As the world continues to respond to the COVID-19 crisis and adapts to a new kind of normal, it’s been heartwarming to see how those in the global airport community have been rallying to support their colleagues both in and outside the aviation industry. And it’s proof that what goes around comes around.
At the beginning of last year, when the partial shutdown of the federal government in the US led to Transport Security Administration (TSA) employees continuing to work without pay, airport employees and concessionaires worked alongside their local communities to stock food banks and deliver supplies for TSA employees.
Just over a year later and in airports across the US, TSA staff are returning the favour for fellow airport workers who have seen their hours cut or who have been laid off as a result of reduced passenger demand. At Dulles International Airport in Washington TSA employees have established a food pantry (pictured above) to assist employees in the airport community.
“During the furlough we set up a TSA food pantry and the community donated in mass,” said Eric Chin, TSA Assistant Federal Security Director for Screening at Dulles Airport. “The Metropolitan Washington Airports Authority and vendors at the airport purchased meals for TSA officers during that time. Now we’ve seen hundreds of layoffs taking place in the airport community and we figured we would do what we could to give back and help.”
It’s a similar story at T.F Green Airport in Rhode Island, where TSA officers have chipped in and purchased takeaway pizzas for their fellow airport workers, including wheelchair passenger attendants and environmental service providers, who have seen their hours cut and paychecks reduced.
The TSA officers “discussed giving back to those in the airport community who had helped them during the government shutdown,” explained Christopher Primiano, TSA’s Stakeholder Liaison at Green Airport. “Airline and airport employees have been hit hard by the effects of COVID-19. Passenger loads have plummeted, airlines have drastically cut their flights and no one knows when things may start to return to some form of normalcy.”
The airport’s Supervisory TSA Officer, Joseph Mancieri, added: “It felt good to give back to those who helped us during our difficult time during the furlough. We are all in this together as a family working at Green Airport.”
Meanwhile, on the ‘other side of the pond’ in Sweden, the airport operator Swedavia has responded to the increased need for personal protective equipment (PPE) by donating face masks, protective eyewear and single-use gloves to healthcare facilities across the country. The equipment is all part of a given supply of PPE ordinarily found at Swedavia’s 10 airports. In Belgium, Liege Airport, which has been selected as an official hub in the transportation of critical supplies, has opened a pop-up ground handling facility to assist with increased cargo loads including the shipment of urgent medical equipment to be distributed throughout Europe.
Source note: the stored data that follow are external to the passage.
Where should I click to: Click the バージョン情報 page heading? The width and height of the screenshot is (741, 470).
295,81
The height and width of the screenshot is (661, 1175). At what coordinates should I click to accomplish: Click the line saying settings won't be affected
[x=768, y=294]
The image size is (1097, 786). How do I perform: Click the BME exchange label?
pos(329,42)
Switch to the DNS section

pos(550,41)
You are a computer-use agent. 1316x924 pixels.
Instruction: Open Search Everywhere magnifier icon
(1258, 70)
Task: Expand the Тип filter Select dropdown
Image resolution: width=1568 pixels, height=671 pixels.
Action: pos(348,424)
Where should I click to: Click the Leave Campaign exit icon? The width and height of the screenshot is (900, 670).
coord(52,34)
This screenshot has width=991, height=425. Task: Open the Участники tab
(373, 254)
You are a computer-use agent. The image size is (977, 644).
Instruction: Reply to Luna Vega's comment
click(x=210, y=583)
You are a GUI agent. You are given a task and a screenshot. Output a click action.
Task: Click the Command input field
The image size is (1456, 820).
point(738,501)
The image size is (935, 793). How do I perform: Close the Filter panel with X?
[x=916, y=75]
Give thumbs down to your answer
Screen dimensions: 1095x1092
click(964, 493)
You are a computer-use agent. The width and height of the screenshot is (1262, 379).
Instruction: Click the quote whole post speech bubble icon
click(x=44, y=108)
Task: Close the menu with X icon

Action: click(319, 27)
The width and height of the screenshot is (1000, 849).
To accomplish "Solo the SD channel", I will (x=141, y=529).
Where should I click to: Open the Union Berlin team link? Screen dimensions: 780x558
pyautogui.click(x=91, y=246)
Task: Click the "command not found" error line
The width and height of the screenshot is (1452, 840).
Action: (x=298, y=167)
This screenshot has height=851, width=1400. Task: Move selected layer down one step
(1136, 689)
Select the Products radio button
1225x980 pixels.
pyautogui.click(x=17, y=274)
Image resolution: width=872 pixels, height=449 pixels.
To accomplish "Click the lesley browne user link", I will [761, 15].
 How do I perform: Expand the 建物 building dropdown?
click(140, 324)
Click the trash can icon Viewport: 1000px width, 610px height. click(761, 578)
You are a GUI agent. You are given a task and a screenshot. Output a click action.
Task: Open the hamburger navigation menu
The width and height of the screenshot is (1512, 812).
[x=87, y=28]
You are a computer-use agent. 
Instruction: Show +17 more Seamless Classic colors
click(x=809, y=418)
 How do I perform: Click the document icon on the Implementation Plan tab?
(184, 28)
And in the UK, ADS, Airlines UK and AOA have joined forces to support each other in calling on the British government to further co-ordinate actions and take greater steps in supporting the UK’s aviation industry and ensuring its future recovery.
We may be in unprecedented times with airports facing an uncertain future, but the airport community is a close-knit one. So it’s brilliant, albeit unsurprising, to see airports responding to the current challenges not only with solidarity but also with their continued efforts to serve others.
Chloë Greenbank, Regional Gateway Editor.